*WORK TASK*.
Leaving out every line that comes before the one containing "Select the 以前的版本 tab", output the rest of the records exactly, the final line included.

___

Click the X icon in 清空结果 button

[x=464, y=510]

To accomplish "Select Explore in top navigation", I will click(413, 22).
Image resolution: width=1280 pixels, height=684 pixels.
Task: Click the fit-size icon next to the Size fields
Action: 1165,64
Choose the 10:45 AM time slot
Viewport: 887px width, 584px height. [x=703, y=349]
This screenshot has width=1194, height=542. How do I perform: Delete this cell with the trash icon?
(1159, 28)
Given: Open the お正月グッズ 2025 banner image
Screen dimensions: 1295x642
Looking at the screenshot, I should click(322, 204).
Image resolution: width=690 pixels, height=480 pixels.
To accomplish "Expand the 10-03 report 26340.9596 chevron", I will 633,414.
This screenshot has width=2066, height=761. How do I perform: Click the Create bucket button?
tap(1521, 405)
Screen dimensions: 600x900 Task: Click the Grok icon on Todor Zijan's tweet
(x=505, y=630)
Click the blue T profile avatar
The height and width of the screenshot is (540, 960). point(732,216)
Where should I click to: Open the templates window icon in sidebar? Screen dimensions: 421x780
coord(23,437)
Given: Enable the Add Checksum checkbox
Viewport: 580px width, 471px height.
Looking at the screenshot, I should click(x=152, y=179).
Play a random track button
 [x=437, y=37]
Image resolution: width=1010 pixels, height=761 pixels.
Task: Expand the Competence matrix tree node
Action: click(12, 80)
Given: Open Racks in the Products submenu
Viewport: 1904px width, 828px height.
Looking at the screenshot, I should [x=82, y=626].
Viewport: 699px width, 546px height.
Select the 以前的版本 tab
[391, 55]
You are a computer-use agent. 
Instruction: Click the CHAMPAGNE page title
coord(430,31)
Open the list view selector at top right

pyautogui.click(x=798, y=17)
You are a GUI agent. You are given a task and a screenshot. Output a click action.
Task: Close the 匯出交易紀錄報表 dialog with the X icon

___

*EXPECTED ANSWER*.
Select the 以前的版本 tab
[391, 55]
You are a computer-use agent. 
Instruction: Click the CHAMPAGNE page title
coord(430,31)
Open the list view selector at top right

pyautogui.click(x=798, y=17)
You are a GUI agent. You are given a task and a screenshot. Output a click action.
Task: Close the 匯出交易紀錄報表 dialog with the X icon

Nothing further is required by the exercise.